## [Task directions]
Set down each line from the line holding "Image resolution: width=1544" to the last line of the entries below, exactly, with both ends included and without pictures.

Saved data entries

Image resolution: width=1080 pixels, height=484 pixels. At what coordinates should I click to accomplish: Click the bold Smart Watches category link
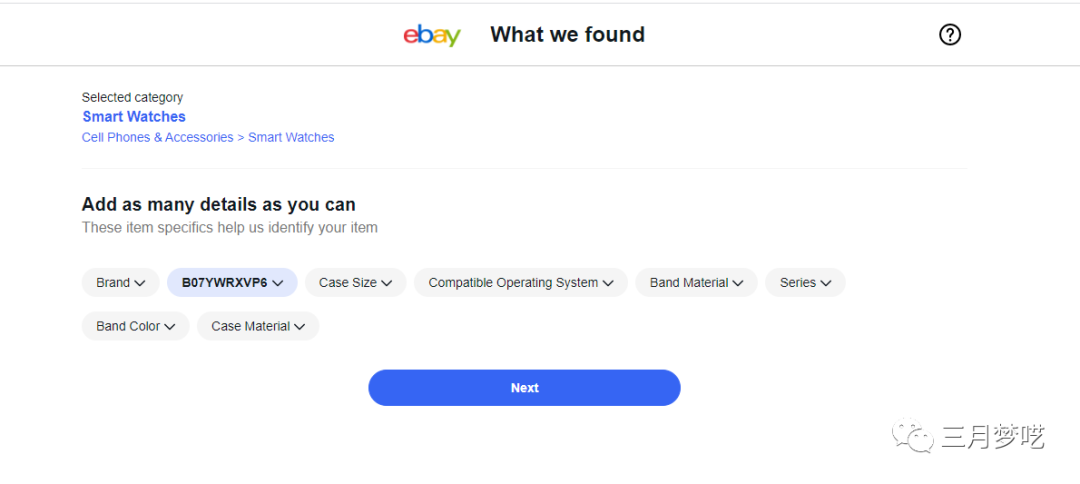(134, 117)
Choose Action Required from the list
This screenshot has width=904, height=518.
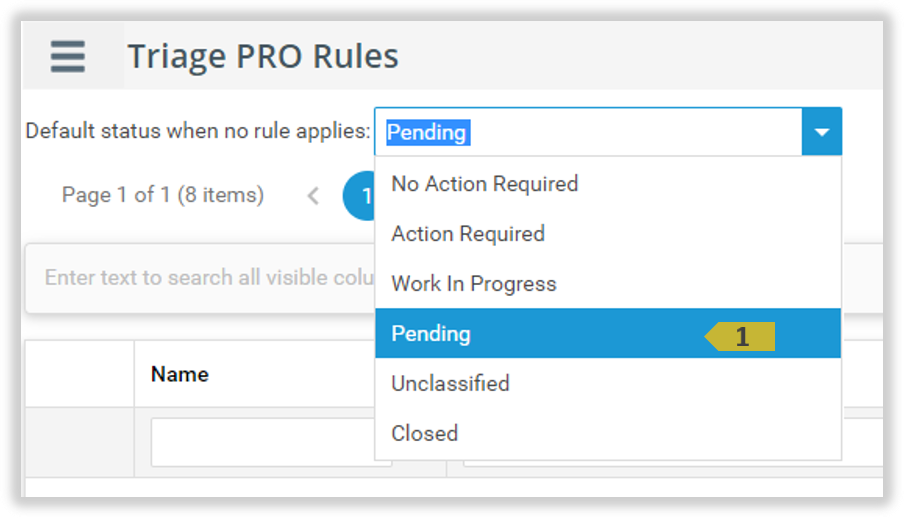(468, 234)
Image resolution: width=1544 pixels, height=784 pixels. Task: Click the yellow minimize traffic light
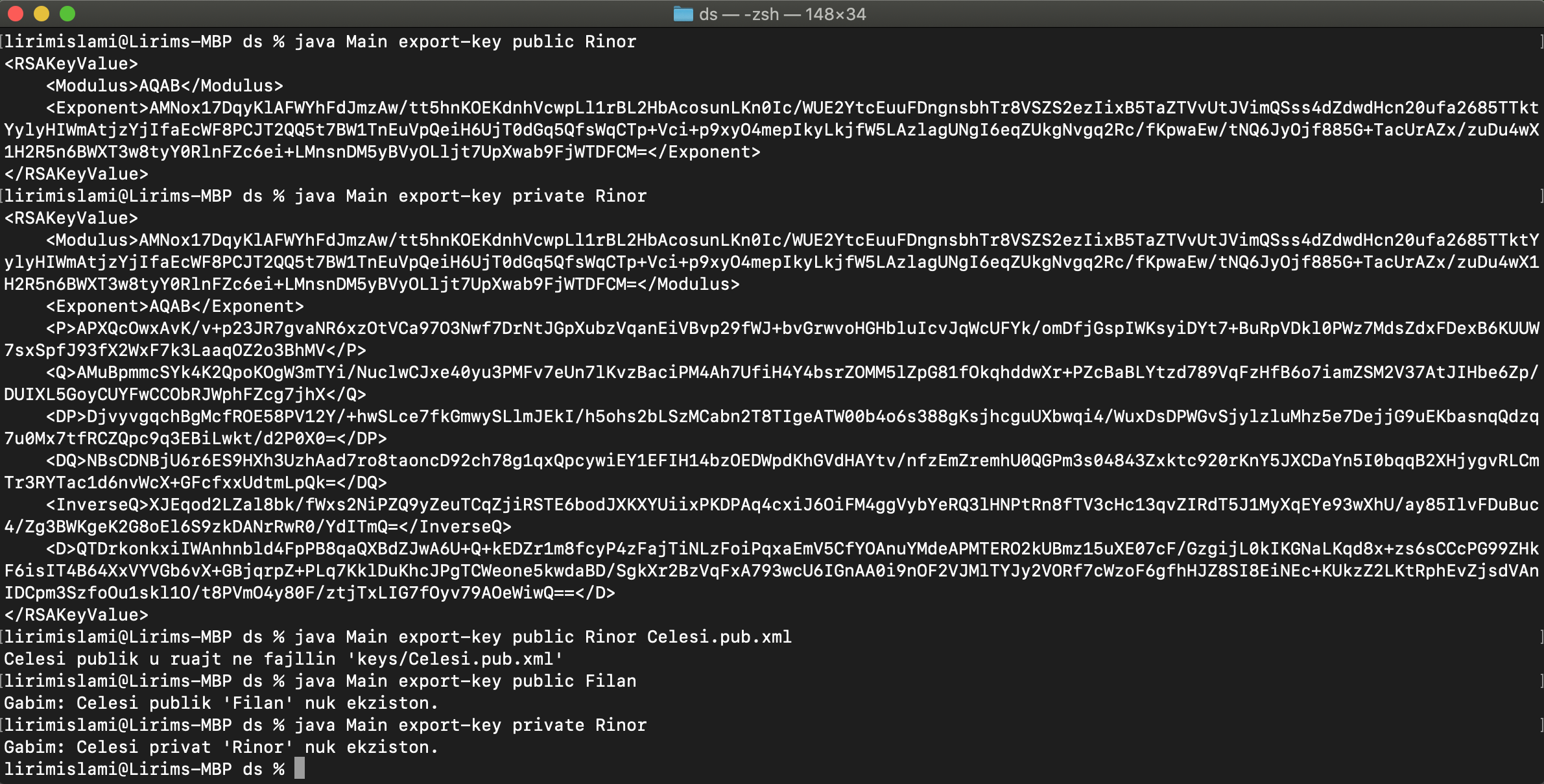pos(41,12)
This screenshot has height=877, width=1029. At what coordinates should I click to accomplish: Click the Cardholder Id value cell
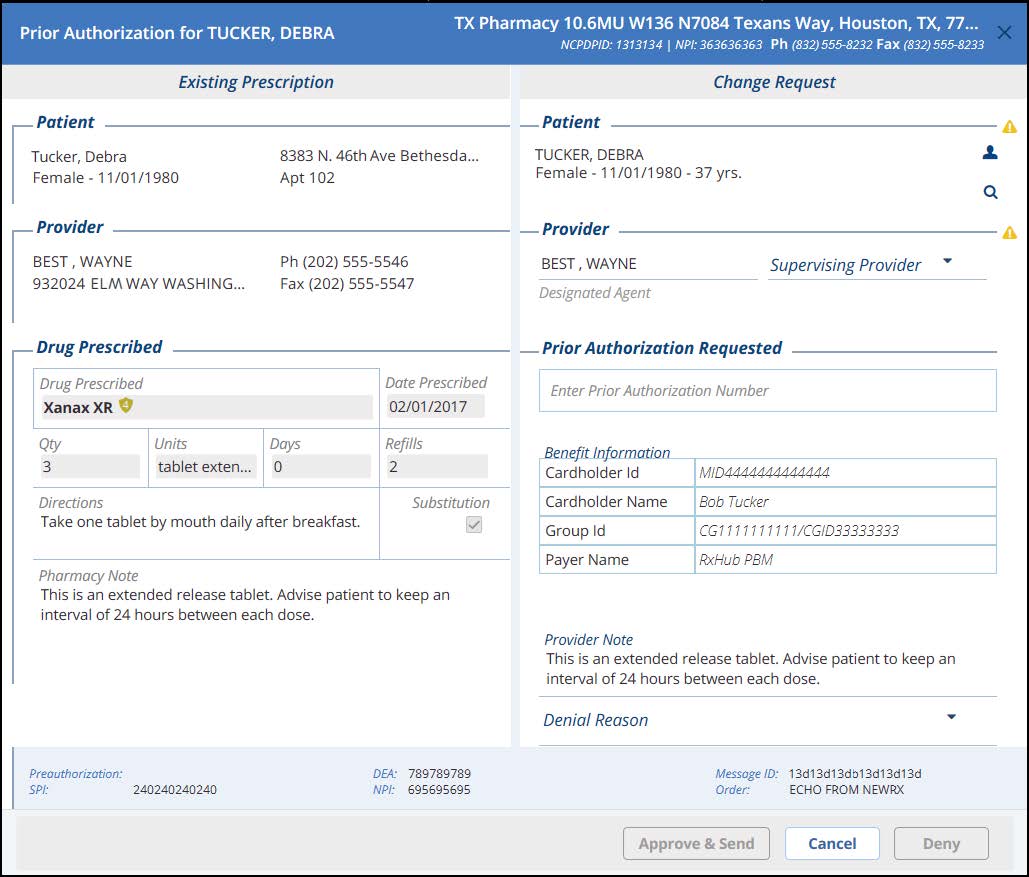click(x=845, y=473)
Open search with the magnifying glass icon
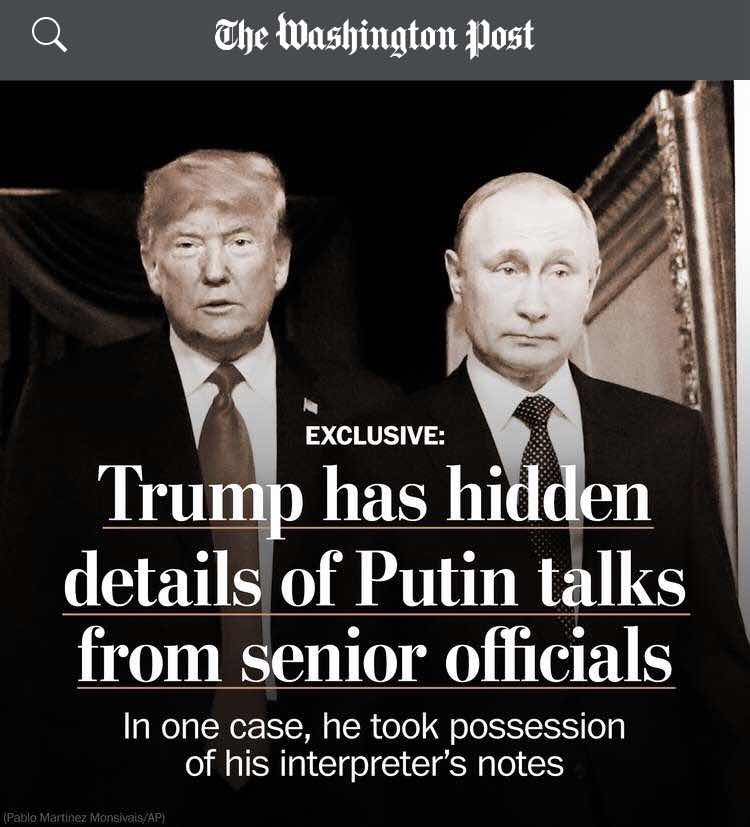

## [Worked solution]
Image resolution: width=1544 pixels, height=784 pixels. Task: Click the yellow minimize traffic light
pos(41,12)
This screenshot has height=877, width=1029. At what coordinates should I click to accomplish: Click the Cardholder Id value cell
click(x=845, y=473)
Open search with the magnifying glass icon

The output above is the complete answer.